Please quote exactly the lines below from the line containing "The height and width of the screenshot is (739, 916)." to the line containing "Given: Minimize the game window", both lines included, and nothing else.

═══ EXTRACTED RECORDS ═══

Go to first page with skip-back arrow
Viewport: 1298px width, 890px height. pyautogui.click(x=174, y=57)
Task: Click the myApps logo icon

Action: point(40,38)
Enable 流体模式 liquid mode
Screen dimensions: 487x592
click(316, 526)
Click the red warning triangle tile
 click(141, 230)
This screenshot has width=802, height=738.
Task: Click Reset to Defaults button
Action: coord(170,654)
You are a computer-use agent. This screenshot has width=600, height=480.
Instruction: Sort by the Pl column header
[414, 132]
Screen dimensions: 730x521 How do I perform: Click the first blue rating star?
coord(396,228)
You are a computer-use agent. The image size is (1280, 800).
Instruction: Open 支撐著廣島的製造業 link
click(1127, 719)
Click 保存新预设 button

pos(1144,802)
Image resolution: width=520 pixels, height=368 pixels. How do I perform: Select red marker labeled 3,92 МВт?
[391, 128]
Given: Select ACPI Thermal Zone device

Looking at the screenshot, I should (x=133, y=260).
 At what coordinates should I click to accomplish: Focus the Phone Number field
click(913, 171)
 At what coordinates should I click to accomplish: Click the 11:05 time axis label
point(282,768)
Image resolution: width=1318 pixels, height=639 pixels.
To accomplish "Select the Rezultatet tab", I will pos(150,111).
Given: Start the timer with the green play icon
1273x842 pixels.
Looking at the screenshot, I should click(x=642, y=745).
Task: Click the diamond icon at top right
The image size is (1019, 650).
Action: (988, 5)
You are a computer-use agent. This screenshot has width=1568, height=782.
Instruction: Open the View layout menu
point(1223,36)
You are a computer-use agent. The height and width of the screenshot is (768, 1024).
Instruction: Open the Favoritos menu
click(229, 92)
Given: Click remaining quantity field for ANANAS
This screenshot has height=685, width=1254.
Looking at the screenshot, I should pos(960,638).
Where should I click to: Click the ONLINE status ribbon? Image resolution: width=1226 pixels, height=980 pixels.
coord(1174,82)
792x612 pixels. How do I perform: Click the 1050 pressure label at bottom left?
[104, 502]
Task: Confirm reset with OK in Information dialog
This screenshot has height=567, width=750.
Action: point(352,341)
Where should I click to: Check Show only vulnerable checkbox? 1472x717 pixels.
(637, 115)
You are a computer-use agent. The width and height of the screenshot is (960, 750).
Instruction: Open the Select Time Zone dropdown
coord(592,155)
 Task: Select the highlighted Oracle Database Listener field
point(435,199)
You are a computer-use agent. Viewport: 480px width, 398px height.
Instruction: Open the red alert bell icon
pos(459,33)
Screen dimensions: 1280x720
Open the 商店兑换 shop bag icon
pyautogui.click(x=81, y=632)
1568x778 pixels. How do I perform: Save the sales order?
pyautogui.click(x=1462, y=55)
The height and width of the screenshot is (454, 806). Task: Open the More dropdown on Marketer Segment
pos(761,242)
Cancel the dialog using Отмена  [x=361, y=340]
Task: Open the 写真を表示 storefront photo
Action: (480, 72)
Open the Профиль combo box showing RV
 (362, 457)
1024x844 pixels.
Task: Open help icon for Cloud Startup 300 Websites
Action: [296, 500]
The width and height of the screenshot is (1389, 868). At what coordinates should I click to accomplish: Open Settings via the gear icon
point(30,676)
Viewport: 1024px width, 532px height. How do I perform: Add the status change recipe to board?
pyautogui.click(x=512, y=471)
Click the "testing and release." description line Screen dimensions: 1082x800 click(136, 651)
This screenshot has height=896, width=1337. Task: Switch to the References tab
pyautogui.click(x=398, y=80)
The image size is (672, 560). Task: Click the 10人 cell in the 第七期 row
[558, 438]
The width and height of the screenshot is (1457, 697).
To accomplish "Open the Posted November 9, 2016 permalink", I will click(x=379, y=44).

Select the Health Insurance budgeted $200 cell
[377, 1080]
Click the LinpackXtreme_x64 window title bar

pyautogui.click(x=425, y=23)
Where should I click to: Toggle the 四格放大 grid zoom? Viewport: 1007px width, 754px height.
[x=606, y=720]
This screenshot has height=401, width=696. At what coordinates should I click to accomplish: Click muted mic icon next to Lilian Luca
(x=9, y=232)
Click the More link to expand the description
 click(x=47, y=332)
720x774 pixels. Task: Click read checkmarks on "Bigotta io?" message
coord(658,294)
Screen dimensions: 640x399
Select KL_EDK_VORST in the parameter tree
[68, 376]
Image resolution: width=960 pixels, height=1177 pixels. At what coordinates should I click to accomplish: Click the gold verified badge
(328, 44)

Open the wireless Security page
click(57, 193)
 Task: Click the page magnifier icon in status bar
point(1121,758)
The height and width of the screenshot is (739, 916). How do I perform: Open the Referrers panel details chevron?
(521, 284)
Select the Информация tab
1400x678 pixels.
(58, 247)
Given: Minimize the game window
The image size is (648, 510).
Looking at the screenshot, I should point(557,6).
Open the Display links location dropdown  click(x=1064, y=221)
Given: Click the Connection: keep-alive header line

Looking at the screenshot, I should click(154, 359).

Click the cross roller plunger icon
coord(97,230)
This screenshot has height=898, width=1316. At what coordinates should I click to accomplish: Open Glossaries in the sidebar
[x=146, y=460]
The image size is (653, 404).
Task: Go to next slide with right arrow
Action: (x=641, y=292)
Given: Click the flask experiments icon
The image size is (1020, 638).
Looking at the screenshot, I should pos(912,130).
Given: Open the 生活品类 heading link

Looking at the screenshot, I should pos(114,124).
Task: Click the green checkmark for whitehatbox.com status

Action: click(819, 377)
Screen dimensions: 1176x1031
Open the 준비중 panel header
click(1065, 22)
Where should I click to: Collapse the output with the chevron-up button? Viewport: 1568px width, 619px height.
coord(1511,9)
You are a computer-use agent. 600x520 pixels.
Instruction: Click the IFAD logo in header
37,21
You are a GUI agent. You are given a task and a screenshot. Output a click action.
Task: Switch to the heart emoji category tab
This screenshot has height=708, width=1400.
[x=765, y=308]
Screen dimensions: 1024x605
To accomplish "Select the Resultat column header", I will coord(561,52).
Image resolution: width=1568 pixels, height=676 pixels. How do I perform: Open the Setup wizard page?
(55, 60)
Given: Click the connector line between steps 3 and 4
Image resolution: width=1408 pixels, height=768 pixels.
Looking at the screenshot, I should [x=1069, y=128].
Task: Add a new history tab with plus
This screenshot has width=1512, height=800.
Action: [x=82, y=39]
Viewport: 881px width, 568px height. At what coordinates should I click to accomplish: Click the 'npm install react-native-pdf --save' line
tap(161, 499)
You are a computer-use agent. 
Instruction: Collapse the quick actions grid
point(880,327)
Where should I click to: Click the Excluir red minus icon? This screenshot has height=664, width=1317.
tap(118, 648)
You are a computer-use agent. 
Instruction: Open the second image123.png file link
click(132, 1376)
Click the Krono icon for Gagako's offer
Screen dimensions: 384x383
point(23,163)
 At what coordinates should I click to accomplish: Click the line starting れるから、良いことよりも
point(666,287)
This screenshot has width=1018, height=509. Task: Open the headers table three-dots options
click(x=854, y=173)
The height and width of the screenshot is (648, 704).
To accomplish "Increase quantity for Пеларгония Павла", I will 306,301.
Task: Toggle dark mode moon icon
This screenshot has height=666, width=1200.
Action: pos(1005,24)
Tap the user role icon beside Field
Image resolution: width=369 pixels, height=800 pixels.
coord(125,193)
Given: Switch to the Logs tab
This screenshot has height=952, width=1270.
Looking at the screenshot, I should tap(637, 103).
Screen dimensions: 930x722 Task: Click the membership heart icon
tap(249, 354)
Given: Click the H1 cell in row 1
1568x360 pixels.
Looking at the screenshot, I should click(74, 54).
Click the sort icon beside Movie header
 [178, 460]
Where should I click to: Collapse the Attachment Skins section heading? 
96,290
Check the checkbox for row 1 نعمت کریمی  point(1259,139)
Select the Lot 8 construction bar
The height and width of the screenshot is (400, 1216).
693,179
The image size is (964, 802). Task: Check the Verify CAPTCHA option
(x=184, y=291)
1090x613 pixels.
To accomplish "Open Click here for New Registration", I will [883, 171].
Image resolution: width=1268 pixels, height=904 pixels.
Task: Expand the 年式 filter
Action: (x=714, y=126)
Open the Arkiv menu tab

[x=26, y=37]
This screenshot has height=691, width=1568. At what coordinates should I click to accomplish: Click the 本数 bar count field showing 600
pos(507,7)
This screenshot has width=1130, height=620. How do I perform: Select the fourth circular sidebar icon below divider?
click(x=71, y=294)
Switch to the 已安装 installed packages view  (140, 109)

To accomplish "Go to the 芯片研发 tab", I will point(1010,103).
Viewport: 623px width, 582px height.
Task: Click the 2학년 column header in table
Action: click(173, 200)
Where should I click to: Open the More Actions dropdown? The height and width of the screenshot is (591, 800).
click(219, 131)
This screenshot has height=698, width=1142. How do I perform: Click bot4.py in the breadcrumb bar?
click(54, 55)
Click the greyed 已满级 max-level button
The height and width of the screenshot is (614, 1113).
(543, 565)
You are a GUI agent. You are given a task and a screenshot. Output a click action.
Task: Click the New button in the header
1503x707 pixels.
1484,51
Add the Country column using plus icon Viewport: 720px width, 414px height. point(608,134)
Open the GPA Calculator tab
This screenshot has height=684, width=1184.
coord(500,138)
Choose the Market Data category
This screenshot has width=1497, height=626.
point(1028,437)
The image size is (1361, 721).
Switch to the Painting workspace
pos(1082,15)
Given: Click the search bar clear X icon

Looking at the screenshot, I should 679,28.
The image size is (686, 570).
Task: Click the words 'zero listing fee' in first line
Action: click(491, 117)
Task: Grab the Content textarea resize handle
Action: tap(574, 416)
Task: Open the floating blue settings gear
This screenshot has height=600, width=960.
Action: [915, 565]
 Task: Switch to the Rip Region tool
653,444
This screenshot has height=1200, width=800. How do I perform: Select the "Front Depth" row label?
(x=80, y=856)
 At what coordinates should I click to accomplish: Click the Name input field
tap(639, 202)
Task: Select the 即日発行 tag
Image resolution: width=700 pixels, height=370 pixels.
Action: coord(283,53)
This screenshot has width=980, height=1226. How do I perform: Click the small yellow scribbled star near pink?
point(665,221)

═══

* RESPONSE BOX *
The height and width of the screenshot is (739, 916). How do I perform: Open the Referrers panel details chevron?
(521, 284)
Select the Информация tab
1400x678 pixels.
(58, 247)
Given: Minimize the game window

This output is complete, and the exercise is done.